Wednesday, October 21, 2009

Long Gone Lonesome, National Theatre of Scotland review

Published in The Guardian.

Long Gone Lonesome

Tolbooth, Stirling
3 out of 5

Ever since it started in 2006, Vicky Featherstone's National Theatre of Scotland has sought to redefine theatre. The company launched with a string of site-specific events in Aberdeen flats and Stornoway shops – and is now staging a show that is more country-and-western hoolie than conventional play. On an extensive Highland tour, Duncan McLean's Long Gone Lonesome is a curious hybrid of music and theatre that recalls the ceilidh spirit of John McGrath's The Cheviot, the Stag and the Black, Black Oil.

Where grander musical shows pay tribute to cultural giants such as Abba, this one is a homage to one of the most obscure. Thomas Fraser was a Shetland fisherman born in 1927 who spent his 50 years on the island of Burra where, even by the standards of that quiet corner, he was considered a loner. Convalescing from childhood polio, he fell in love with country music and, as soon as electricity reached the island, invested in a tape recorder on which he laid down hundreds of songs until his death in 1978. It would be another two decades before his captivating arrangements – more Jimmie Rodgers than Jimmy Shand – were discovered and released to the world.

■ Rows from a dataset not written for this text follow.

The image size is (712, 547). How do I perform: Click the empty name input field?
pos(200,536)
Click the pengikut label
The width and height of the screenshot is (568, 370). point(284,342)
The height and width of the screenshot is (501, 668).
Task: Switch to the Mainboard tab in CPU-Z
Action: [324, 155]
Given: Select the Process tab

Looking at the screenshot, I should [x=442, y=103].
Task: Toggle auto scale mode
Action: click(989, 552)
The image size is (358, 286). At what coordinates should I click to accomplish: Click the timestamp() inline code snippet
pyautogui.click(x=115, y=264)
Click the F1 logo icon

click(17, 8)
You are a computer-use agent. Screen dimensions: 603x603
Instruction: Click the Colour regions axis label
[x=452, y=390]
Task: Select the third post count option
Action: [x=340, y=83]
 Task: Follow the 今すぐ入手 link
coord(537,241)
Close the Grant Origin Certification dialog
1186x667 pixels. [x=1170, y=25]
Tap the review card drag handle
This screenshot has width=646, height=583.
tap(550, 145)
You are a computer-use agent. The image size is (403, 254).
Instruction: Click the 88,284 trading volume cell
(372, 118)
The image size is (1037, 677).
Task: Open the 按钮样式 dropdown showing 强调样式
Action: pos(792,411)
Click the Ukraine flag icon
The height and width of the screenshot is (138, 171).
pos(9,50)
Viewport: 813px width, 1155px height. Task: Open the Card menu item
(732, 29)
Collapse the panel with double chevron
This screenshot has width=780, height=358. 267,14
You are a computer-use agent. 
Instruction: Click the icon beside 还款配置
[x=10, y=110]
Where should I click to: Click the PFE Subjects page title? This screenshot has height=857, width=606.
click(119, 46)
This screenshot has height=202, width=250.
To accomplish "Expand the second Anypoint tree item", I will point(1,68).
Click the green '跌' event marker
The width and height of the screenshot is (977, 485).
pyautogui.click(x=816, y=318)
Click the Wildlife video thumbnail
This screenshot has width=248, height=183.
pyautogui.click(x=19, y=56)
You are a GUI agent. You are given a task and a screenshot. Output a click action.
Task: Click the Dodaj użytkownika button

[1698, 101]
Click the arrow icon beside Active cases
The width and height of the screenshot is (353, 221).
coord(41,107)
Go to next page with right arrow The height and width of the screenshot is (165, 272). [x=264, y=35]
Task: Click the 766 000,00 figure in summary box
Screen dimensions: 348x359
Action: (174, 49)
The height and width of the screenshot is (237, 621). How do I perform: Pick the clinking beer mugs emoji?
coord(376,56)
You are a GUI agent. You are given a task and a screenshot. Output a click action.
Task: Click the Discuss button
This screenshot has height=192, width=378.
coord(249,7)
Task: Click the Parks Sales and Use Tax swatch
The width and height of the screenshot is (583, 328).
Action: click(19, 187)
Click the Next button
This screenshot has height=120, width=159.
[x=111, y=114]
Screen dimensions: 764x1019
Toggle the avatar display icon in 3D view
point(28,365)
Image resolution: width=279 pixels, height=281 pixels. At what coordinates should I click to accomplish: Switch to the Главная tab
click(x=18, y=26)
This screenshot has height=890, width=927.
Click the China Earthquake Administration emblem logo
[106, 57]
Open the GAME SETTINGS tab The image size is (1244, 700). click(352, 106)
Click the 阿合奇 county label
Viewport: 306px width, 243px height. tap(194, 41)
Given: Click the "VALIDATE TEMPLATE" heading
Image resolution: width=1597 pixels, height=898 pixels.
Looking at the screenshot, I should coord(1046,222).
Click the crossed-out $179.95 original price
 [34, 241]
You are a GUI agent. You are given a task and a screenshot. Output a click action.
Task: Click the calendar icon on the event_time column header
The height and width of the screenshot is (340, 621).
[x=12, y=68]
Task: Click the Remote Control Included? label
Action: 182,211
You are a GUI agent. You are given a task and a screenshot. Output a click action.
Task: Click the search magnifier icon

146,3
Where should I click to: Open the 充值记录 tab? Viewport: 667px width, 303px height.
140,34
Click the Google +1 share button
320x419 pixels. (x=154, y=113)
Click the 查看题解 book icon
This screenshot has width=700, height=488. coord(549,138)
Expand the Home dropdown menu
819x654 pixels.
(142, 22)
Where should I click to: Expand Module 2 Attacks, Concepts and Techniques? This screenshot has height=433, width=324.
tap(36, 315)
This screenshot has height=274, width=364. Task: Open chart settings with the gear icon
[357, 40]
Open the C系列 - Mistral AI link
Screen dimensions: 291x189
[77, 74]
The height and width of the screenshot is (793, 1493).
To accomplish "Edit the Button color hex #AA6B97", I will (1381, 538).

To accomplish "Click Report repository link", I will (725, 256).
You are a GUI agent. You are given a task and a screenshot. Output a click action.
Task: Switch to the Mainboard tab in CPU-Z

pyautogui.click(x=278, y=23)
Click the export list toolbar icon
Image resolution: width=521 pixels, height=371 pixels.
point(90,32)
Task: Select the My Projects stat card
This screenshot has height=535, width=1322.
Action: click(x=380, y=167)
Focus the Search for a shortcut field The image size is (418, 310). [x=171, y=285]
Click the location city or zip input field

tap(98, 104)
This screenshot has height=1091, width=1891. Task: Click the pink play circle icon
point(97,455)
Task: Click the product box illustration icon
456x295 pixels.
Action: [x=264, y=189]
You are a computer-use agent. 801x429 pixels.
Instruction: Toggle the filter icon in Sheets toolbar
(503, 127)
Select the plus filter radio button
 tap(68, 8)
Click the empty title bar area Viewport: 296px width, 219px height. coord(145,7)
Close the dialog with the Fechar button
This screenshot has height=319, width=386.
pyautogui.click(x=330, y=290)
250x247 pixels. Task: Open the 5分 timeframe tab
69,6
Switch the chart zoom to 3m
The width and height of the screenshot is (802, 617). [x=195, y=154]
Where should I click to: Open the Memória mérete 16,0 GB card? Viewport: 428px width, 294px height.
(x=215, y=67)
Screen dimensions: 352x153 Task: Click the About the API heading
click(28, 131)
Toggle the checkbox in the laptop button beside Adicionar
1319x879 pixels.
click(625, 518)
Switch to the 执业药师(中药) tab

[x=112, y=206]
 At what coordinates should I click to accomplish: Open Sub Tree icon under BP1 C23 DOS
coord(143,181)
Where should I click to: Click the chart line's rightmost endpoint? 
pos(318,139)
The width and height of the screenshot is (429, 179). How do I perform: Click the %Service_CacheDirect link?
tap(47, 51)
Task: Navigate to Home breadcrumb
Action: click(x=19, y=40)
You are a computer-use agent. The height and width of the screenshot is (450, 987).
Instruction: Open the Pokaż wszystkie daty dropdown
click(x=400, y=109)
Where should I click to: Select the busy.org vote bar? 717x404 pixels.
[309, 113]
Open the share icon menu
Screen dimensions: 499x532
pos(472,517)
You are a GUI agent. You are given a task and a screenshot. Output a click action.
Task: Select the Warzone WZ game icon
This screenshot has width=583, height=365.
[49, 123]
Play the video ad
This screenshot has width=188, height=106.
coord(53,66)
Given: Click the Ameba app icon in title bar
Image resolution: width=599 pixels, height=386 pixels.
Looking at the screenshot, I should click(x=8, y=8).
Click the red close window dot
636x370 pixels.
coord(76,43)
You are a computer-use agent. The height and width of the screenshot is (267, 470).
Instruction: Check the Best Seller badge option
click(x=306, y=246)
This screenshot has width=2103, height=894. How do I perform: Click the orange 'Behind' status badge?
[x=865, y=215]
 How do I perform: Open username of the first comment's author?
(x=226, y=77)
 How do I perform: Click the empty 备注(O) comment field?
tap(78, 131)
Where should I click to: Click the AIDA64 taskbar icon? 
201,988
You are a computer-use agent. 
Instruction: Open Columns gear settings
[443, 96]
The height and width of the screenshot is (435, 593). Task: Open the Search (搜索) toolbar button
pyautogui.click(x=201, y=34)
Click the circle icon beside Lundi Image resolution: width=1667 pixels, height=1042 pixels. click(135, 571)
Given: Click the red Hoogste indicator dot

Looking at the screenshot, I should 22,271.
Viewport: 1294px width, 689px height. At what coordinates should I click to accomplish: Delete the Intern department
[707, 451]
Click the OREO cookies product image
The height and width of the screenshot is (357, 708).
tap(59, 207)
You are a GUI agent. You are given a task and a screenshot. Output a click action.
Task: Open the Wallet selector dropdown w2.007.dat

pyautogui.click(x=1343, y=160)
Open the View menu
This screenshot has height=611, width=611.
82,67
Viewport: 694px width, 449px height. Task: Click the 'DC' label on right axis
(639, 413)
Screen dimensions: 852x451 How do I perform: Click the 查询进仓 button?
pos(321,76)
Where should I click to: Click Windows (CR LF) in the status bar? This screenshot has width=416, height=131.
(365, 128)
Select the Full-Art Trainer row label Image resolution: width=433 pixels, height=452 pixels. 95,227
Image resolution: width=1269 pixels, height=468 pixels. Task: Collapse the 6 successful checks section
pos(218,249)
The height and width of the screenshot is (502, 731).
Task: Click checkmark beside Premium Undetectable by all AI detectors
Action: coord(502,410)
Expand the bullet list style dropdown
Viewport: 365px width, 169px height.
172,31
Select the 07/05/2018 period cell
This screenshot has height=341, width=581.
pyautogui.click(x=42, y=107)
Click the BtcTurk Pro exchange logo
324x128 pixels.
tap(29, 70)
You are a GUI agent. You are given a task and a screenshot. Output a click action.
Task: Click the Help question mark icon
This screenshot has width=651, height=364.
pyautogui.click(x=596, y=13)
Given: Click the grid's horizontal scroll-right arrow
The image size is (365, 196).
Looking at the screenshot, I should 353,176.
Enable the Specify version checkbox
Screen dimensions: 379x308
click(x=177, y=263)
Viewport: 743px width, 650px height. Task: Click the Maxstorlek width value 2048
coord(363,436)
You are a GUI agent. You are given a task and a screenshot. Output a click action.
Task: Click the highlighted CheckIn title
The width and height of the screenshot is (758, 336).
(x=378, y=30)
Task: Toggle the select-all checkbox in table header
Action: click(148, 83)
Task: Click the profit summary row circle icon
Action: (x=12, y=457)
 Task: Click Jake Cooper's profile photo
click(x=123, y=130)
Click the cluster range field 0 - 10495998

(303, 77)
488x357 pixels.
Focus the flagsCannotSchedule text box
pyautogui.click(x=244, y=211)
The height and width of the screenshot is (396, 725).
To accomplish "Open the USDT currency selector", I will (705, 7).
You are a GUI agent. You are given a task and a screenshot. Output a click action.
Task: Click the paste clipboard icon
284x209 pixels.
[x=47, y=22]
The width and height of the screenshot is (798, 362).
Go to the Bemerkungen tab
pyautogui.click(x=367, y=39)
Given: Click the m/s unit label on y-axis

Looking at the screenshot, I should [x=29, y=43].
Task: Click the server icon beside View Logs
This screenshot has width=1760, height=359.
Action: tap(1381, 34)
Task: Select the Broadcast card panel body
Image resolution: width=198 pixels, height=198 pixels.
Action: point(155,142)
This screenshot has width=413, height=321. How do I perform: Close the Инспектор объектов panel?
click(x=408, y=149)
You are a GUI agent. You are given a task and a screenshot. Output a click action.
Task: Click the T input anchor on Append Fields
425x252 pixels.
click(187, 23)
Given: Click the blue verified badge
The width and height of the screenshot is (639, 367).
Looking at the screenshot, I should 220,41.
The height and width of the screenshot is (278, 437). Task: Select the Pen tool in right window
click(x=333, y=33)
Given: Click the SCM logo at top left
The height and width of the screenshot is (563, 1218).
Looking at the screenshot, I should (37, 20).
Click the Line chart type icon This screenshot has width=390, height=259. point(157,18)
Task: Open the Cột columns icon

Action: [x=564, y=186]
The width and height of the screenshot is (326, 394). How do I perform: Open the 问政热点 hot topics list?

Performing behind a reel-to-reel recorder with his Lone Star Swing Band, McLean promises to skip the "lilting laments" before launching into a rousing set of blues-tinged Americana standards that, with fiddle and slide guitar, make the connection between windswept island and lonesome prairie. It is genial more than funny, descriptive more than dramatic but, with its understated championing of art for art's sake, it is both a defiant riposte to the cult of celebrity and a yodelling hoedown in its own right.